Please don’t tell him I was watching, he really doesn’t need the ego boost.
Unwavering fortitude
Much more impressive is his unwavering mental and emotional fortitude. Surviving an incident is desperately hard, long after the body heals the mind and spirit struggle. But within a couple of years of his shooting, Lissu was on Zoom with the rest of the world yapping up a storm. His facility with language and propensity to pontificate at length make him a natural on the platforms which are Tanzanian favourites. This shrank his physical distance from Tanzania to nearly nil. And now he is back.

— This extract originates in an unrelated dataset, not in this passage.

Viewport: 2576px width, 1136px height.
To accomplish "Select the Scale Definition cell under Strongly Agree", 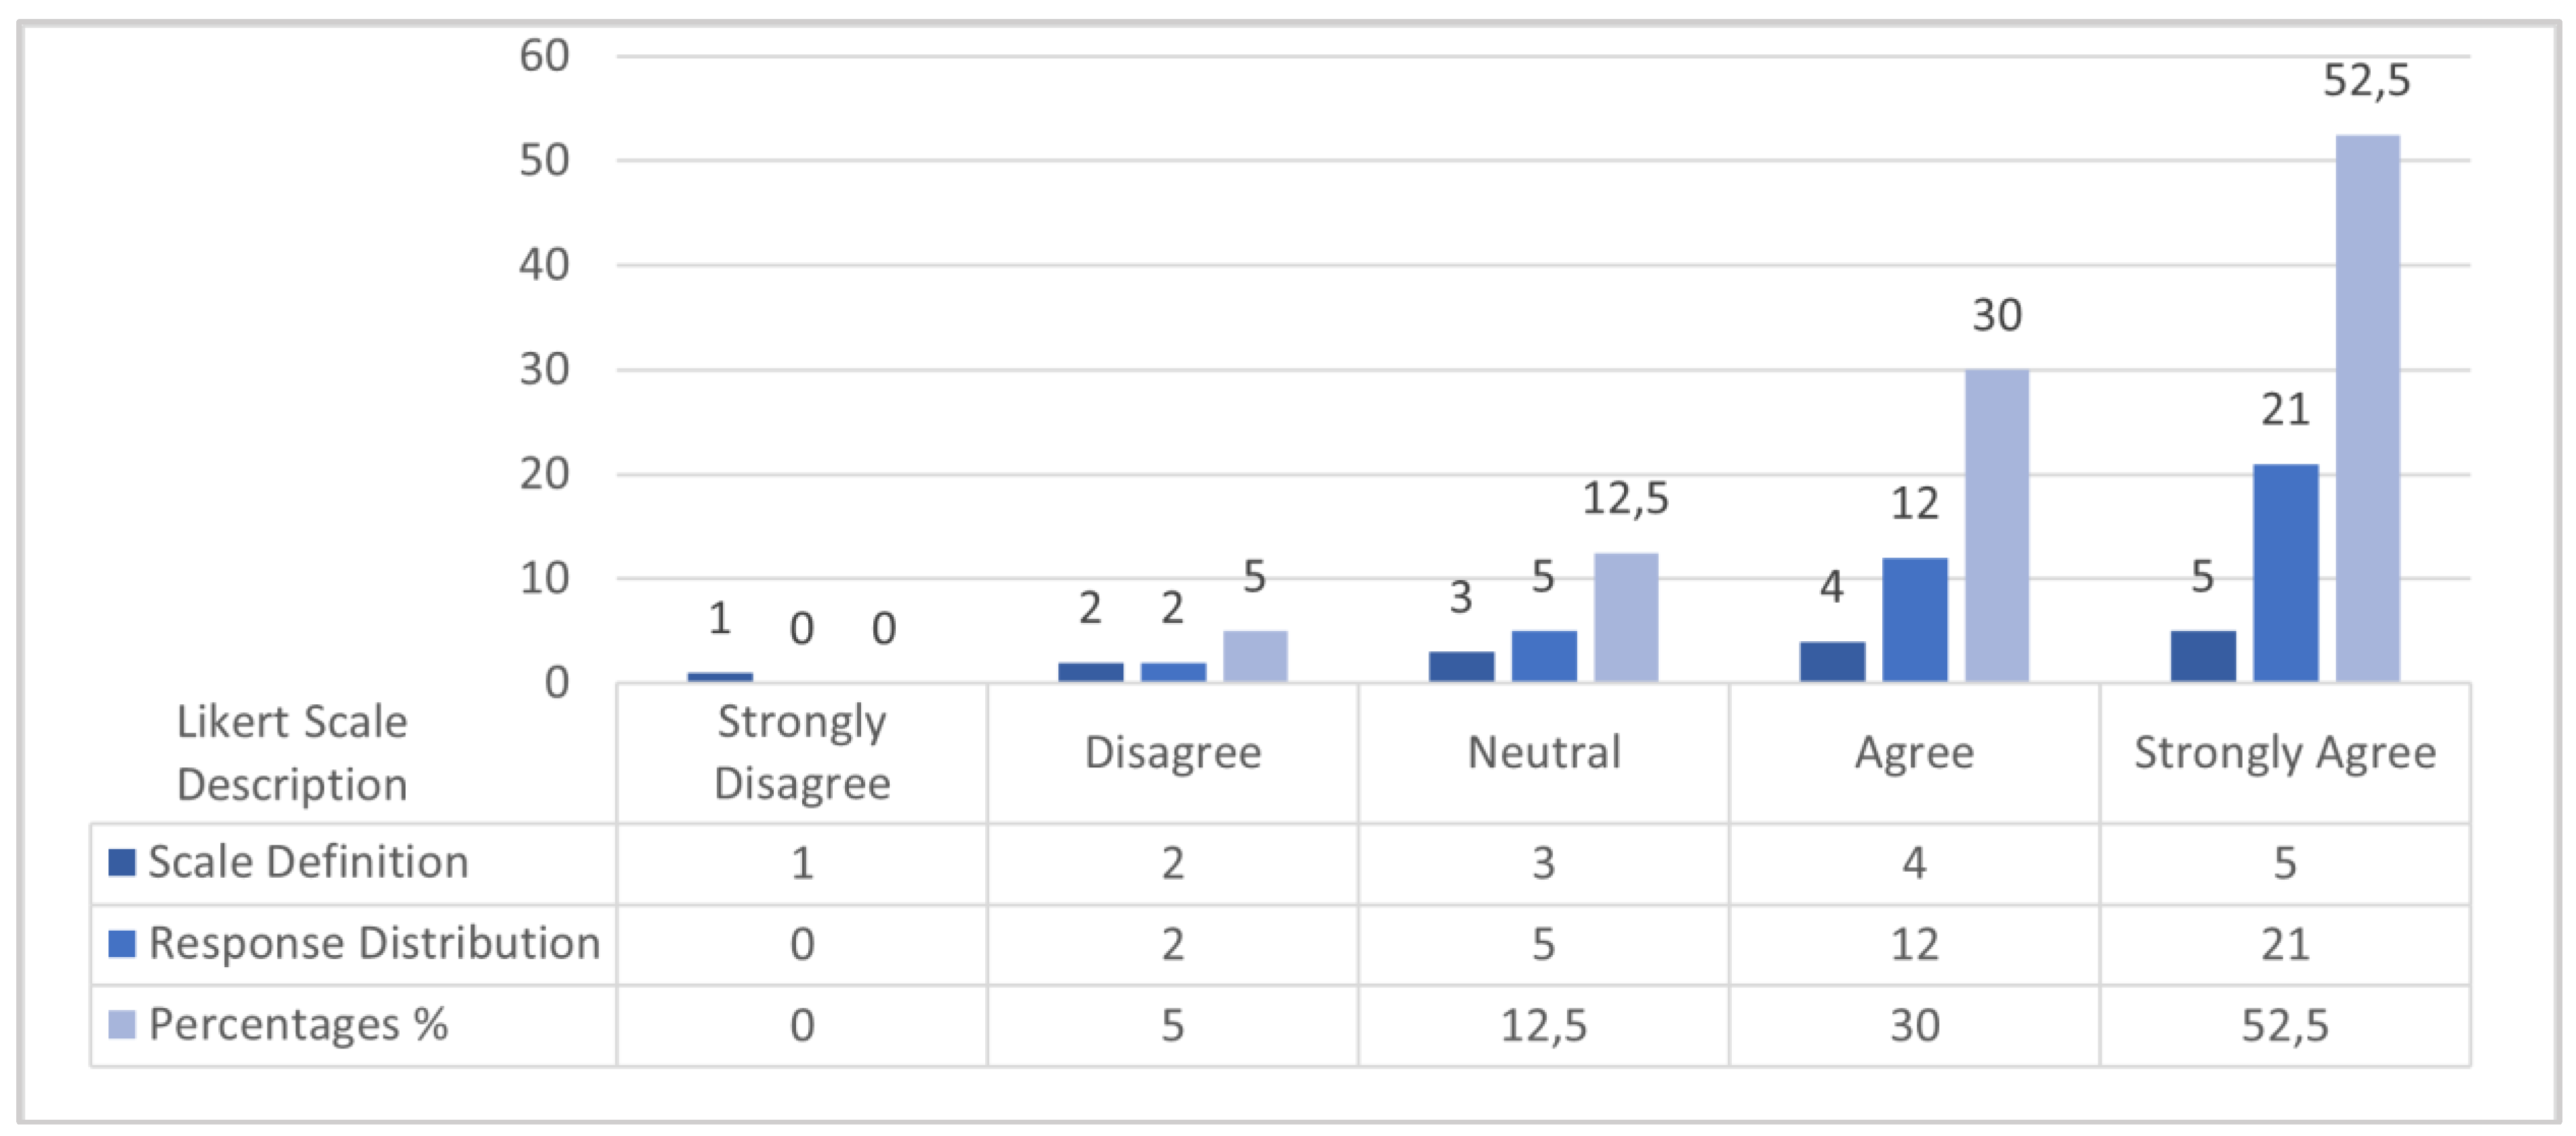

I think the day will come when Tanzanians will be ready to talk candidly about trauma. I don’t just mean individual trauma, I mean the traumas we carry from our foremothers who put up with colonialism and slave trades through to us who lose internet access or find ourselves thrown in remand for wanting our constitutional rights respected. The traumas of recent period I still refer to with some coyness. The day will come, but like any recovery it will come slowly and likely with a lot of pain, a lot of pain.
Maximum showmanship
In the meantime, I celebrate this moment. The triumphant return of Tundu Antiphas Lissu might not have included an arch of commemoration, but it compensated with large crowds of welcome and a speech. It was exquisitely timed for maximum showmanship but it also fits in well with the glorious re-emergence of the opposition as fronted by huge Chadema rallies. As our oppressed opposition comes out of the shadows they have been living in, so does the sun shine on us all as Tanzanians. Like James Brown and Lissu, we’re back.
Let the games begin. And this time, play fair everybody, okay? Okay.
Elsie Eyakuze is an independent consultant and blogger for The Mikocheni Report; Email [email protected]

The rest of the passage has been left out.